The American form of democracy has gotten too big and too
awash with money to do much of anything but make large segments of the
electorate furious. It doesn’t matter
which candidate we elect. Their agenda
is doomed by inefficiency (think the roll-out of Obamacare) or by compromises
with the devil (think of Obamacare where we traded one messy and expensive
system of health care for another equally expensive and messy one.)
I don’t think it makes much sense to get exercised about
this candidate or that one when it is the size of the government itself that
has caused and continues to exacerbate the problems Americans would like to
help with. Democracy is an experiment
and when the experiment goes south we should not be afraid to evaluate and
tweak it. That’s what America is famous
for – not the current state of stasis.
What we might try.
Health care and education are intimate concerns for families
and their communities. Their take on
these issues wherever they are in America ought to count a lot more than
Washington’s. We ought, as starters, let states and
municipalities design and administer their own unique programs instead of the
one-size fits all that Washington only knows how to give us. I might be willing
to extend this to immigration as well.
Not only has Washington proved incapable of handling the problem, but I
don’t understand why a constituency in Hawaii or Alaska ought to have perhaps a
swing vote on what people in our beleaguered border states have to endure. You may demonize Hungary for putting up a
fence to keep out the wretched immigrants, but at least in the EU they have the
freedom to do it.
A flat tax might help but as Steve Forbes and Jack Kemp learned
long ago this probably isn’t going to happen.

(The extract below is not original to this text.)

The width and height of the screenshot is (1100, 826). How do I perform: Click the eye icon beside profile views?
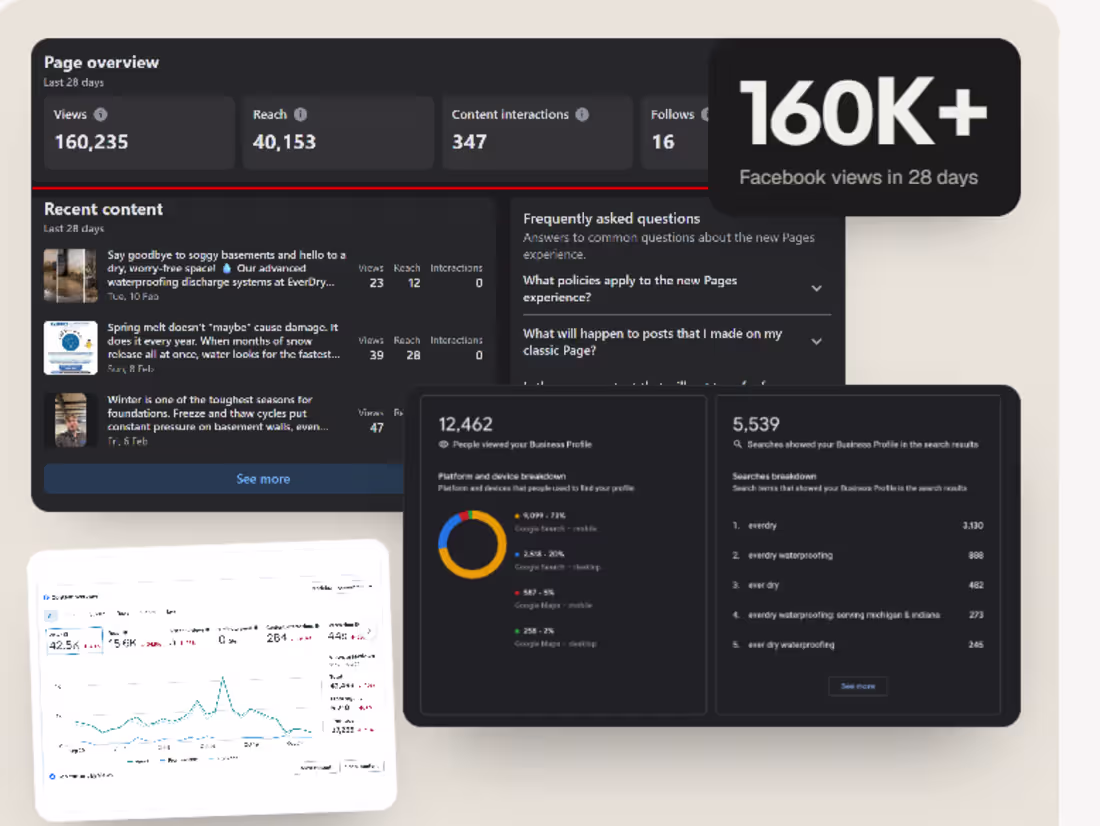point(443,444)
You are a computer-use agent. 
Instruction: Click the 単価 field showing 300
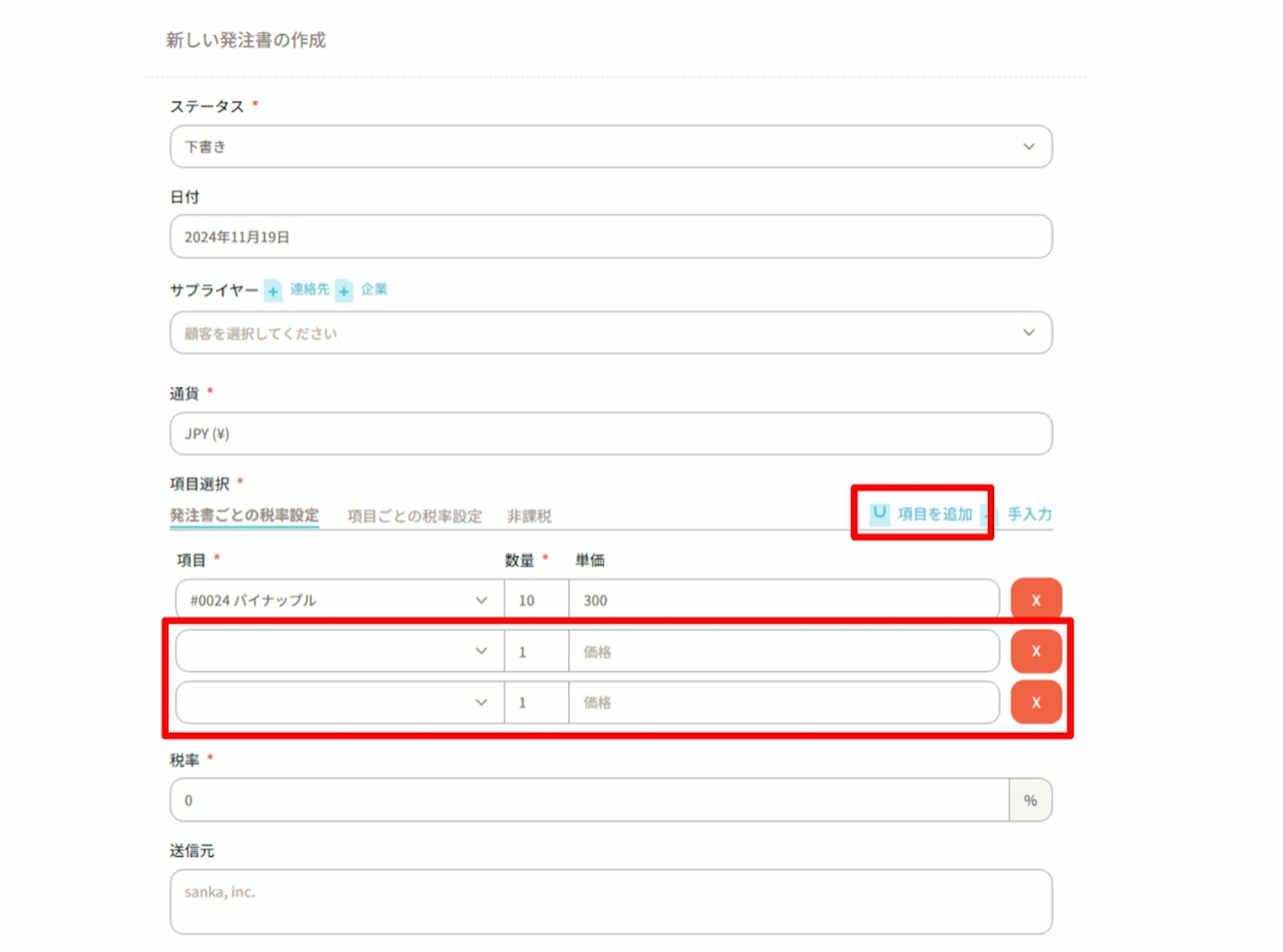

Money is the third rail of politics in both the public and private
sector and tinkering with taxes in terms of fairness just isn’t going to
happen. We are taught to care about
racial/gender inequality as a right, but not taught fairness as a freedom. I have to think it is ironic that Bernie
Sanders, running as a Democrat, is pushing this old Republican idea.
Campaign funding for national elections is close to a
criminal activity, I would point out that if we reduced the federal
government’s portfolio, we might reduce the money largely wasted on these campaigns.
More than half of our federal legislators are lawyers. I
don’t mean to pick on these guys who often are the smartest guys in the room,
but a lawyer’s job is to win (here re-election) and become a rising star. Ambition may not be an issue to be recused
for but in recent time the leaders of the two national parties have pushed or
tabled issues on the basis of the general electability of their members. Again, reducing the federal portfolio might
help in doing the people’s work.
At a time when eighteen year-olds couldn’t vote but were
being drafted and killed in Vietnam, the federal government decided that
Vermont’s drinking age of eighteen just wasn’t acceptable so they withheld
federal highway monies. Vermont caved.
Some may read this and feel I am being unpatriotic. We were taught that our democracy is messy,
but better than any other form of government.
Maybe, but I can guarantee you that it won’t stay on this pedestal
unless we are willing to look at the mess we find ourselves in.
Democracy is an experiment.
When it goes south we should do something about it.